# Yearling ND doe



## Twisted Vines Farm (Jun 11, 2011)

*Please critique my ND Yearling Doe?*

Twisted Vines IF Arpeggio at her first show. Her class was pretty large and very competitive but she placed consistently towards the top of her class (2nd and 3rd) over some extremely impressive yearling does. 

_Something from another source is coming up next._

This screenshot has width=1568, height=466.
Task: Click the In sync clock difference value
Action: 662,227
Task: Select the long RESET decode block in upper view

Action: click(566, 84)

What do you all think of her? So far the main thing about her is that she could use more body capacity, so please add anything else you notice, positive or negative 

In the last photo she is next to the goat on the far left.


----------



## Twisted Vines Farm (Jun 11, 2011)

any thoughts?


----------



## HalfAChanceFarm (Dec 1, 2012)

It looks like she has nice length with nice dairyness. Very feminine looking. I think she could use a tad bit more angularity, but still good. Could use better front end, including straighter legs with better brisket extension. Fairly good depth, but would like a better barrel extension and capacity. Her topline and rump looks like it could be more level, though when you "tickle" her she seems to looks a lot nicer. 

Overall, very nice doe.


----------



## Twisted Vines Farm (Jun 11, 2011)

thanks for the opinion! Much appreciated!


----------



## HerdQueen (Oct 15, 2012)

I agree with Half-A-Chance, but wonder if her front end looks like your bringing her front legs forward to much. Get them under her shoulders and we may see her brisket extend a lil more, plus having them so far forward makes her appear that her front legs bow backward. But she is a really pretty girl. I like her length.


----------



## Twisted Vines Farm (Jun 11, 2011)

Yeah, now that I look at the photos I definitely was putting her front legs forward a bit to much, thanks for the tip! I will pay more attention to that next time...
Here's an older photo (its pretty bad since she was being a brat), but her front legs are set up more correctly I think.


----------



## HerdQueen (Oct 15, 2012)

Her legs are set up better, and look I see a brisket! She really is a pretty girl. I hope you do well with her!


----------



## liz (Oct 5, 2007)

very nice length and levelness!


----------



## NyGoatMom (Jan 26, 2013)

Beautiful doe! Congrats!


----------